Lawmakers propose another pay freeze on congressional salaries

BY Chelsea Coatney  April 4, 2014 at 1:49 PM EST
Photo by Karen Bleier/AFP/Getty Images

Photo by Karen Bleier/AFP/Getty Images

With a scheduled pay increase on the horizon, members of the House of Representatives have proposed another freeze on congressional salaries. The automatic cost-of-living bump would have raised lawmakers’ salaries by 1.6 percent, totaling an additional $2,800 a year.

Congressional paychecks have remained at $174,000 a year since January 2009, when the last pay hike was installed. The current proposed freeze is part of legislation that would fund the Congressional budget approved by a House Appropriations panel on Thursday.

The automatic cost-of-living increase was put into place in 1989, as part of a plan to halt the then-common practice of members accepting large speaking fees and other honorarium, which was criticized by some as a way outside interest groups bought the good will and influence of Congress.

The pay freeze may be seen by constituents as a gesture of goodwill during times of economic crisis, but the proposal is drawing criticism from within Congress. Virginia Democrat James P. Moran plans to introduce an amendment to the bill that would give lawmakers a per diem payment, as many state legislatures do, to cover housing costs.
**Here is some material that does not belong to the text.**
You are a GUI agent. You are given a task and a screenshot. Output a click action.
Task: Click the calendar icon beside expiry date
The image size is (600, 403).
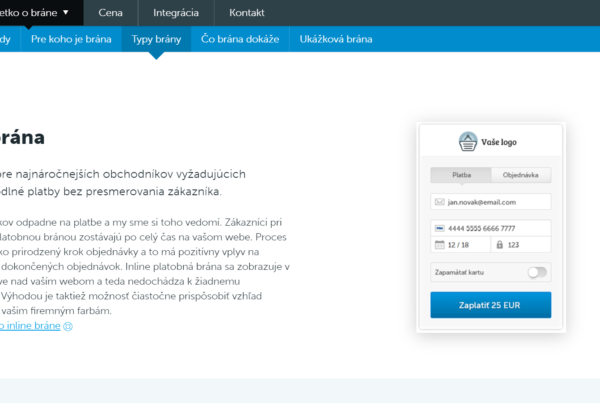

He told CQ Roll Call, “I think the American people should know that the members of Congress are underpaid. I understand that it’s widely felt that they underperform, but the fact is that this is the board of directors for the largest economic entity in the world.”
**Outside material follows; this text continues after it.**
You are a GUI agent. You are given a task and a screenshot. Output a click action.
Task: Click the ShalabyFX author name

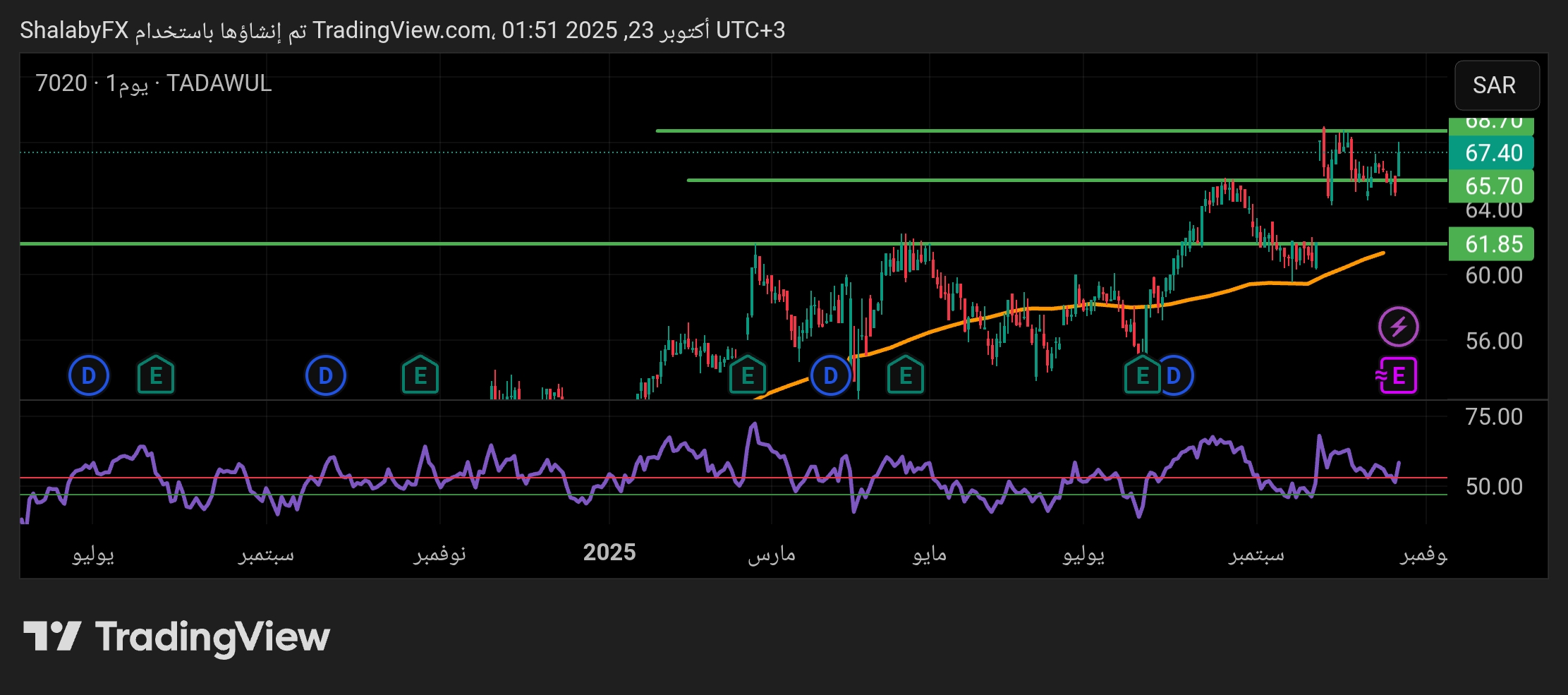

Moran cited steep housing prices in the Washington, D.C., area as one reason why legislators need a salary increase.

“A lot of members can’t even afford to live decently when they’re at their job in Washington,” he said. He went on to explain that some take to sleeping in their offices to make ends meet, while others have “small little apartment units” that keep them from spending time with their families.

Moran, who plans to retire from Congress at the end of his term, is sure the amendment will not pass, but hopes he can draw attention to the issue.